The little-known piece of Canadian history was celebrated recently at the Farmers’ Bank of Rustico Museum during a ceremony put on by the P.E.I. Antique Car Club and the National Association of Automobile Clubs.
December marked the 150th anniversary of the first automobile arriving in Canada, before the country was even officially formed, a steam-powered carriage that was imported by Father George A. Belcourt.
Rudy Croken, president of the P.E.I. Antique Car Club, said many already know Belcourt due to his “spectacular” work as a missionary.
“But his contribution to Canadian automobile history is every bit as spectacular,” said Croken. “He was the first person to have an automobile. To think the automobile history in Canada started in this very area is astounding, and that’s what Father Belcourt did.”

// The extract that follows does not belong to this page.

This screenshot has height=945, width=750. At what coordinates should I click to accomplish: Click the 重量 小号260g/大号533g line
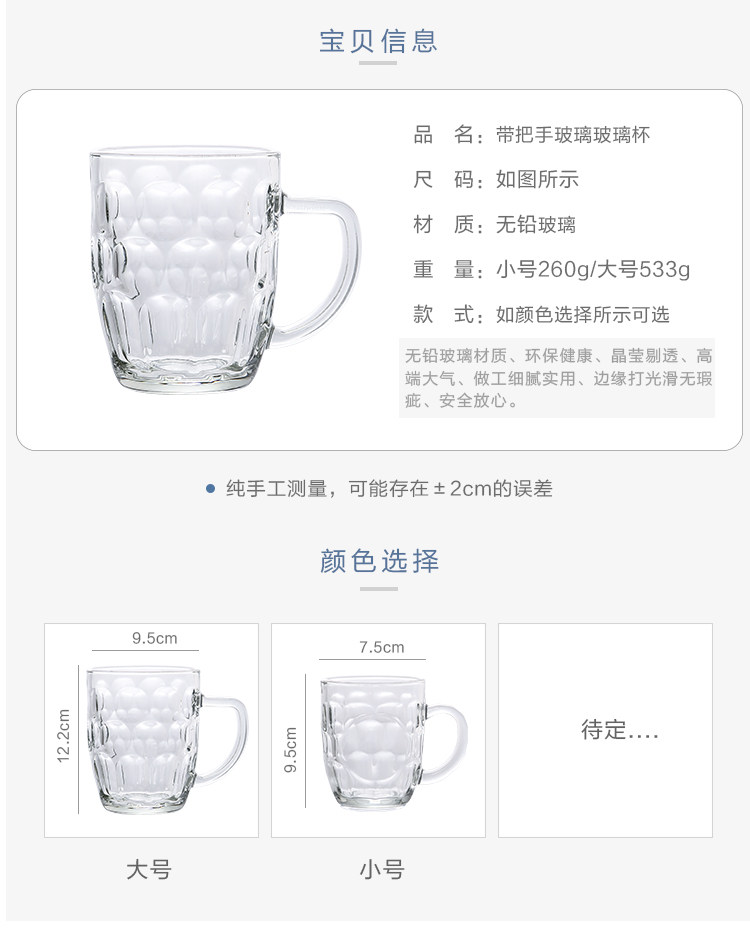551,269
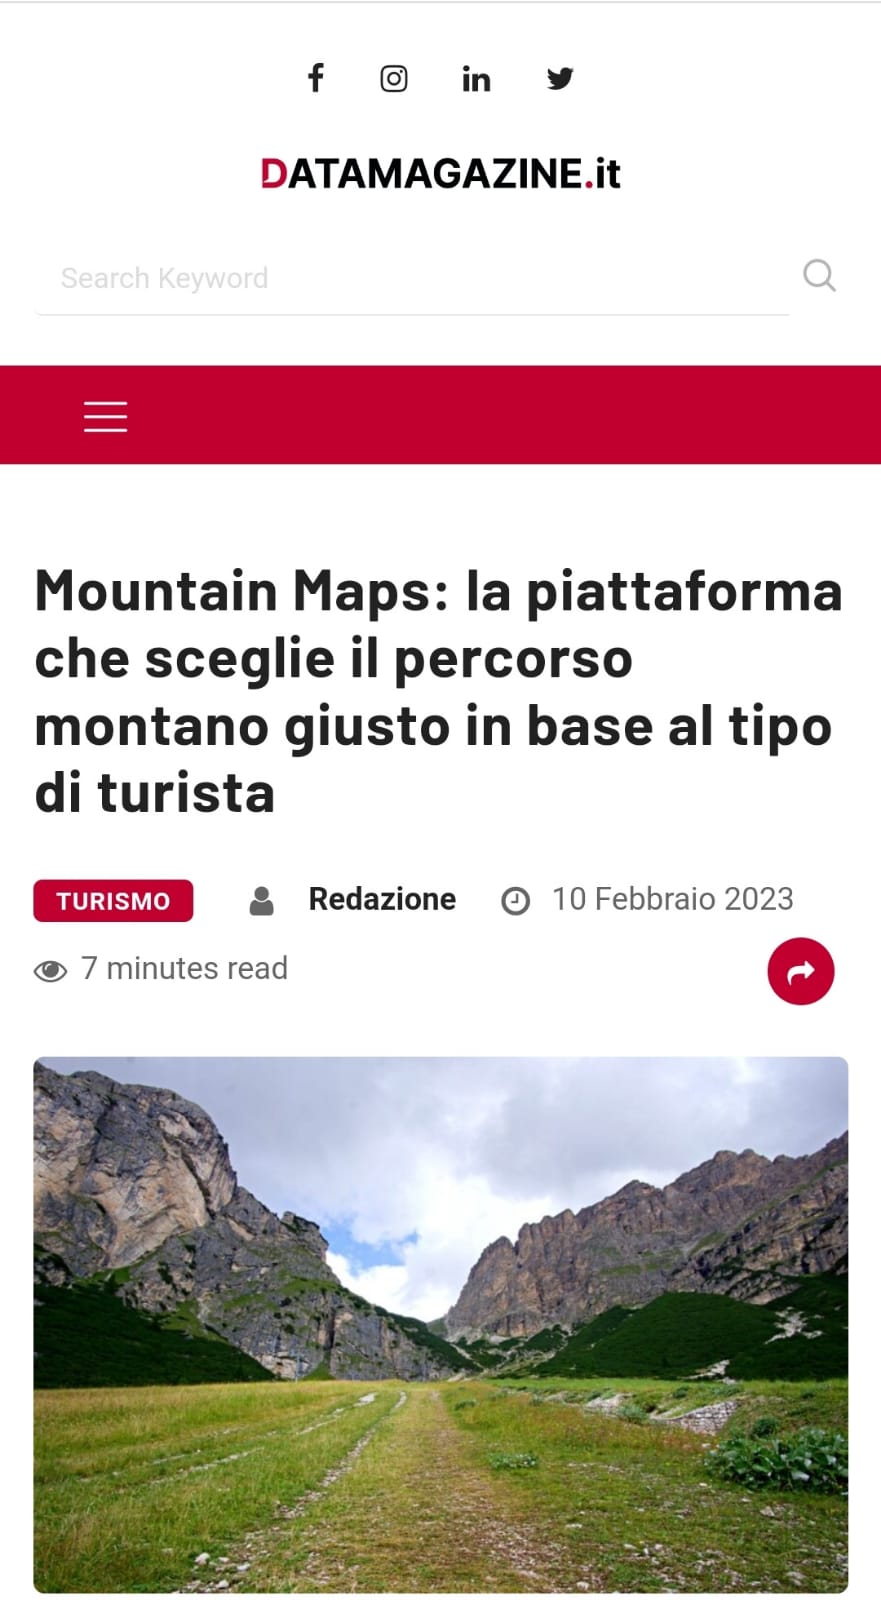Click the red share arrow button
Screen dimensions: 881x1600
click(801, 971)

Croken said Belcourt purchased the car for about $300, equivalent to about $5,000 today, from a manufacturer in Bayonne, N.J.
An archive of The Charlottetown Herald newspaper described in December 1866 the arrival of the car, which was carried by horse from Charlottetown to Rustico.
“I can only imagine the discussions that would have taken place in the community 150 years ago when this peculiar vehicle arrived,” said Wilfred Moase, vice-president of the National Association of Automobile Clubs and director of the P.E.I. Antique Car Club. “It must have been quite an experience to see it.”
The one-seater vehicle was powered by a two-cylinder steam engine and was designed to run on roads and ice.
It was also adaptable. In addition to providing transportation, it could thrash, pump water and fulfil other agricultural purposes.
Croken said although some records of the vehicle exist, they are few and far between.
“It would have been such an amazing thing at the time that you’d think it would have been written about a little more,” he said. “Whether it was seen as a realistic form of transportation or just for amusement, who knows?”
Although the vehicle was relatively simple by today’s standards, with no suspension windshield or roof, Farmer’s Bank president Arnold Smith said the vehicle was quite a wonder in its day.
“What we take for granted nowadays is something that somebody struggled and worked hard for,” said Smith.
However, one question of the car still remains.
“Where did the car go? No one really knows,” said Croken, adding that many felt Belcourt got rid of the car around the summer of 1869 when his health began to fail.
One account states the vehicle went to a New Glasgow farm where it was used for thrashing and sawing wood, while another states it was dismantled and used as a tug at a power plant in Pictou Nova Scotia.
A third account states the vehicle was collected as scrap metal and melted down to help with the efforts of the First World War.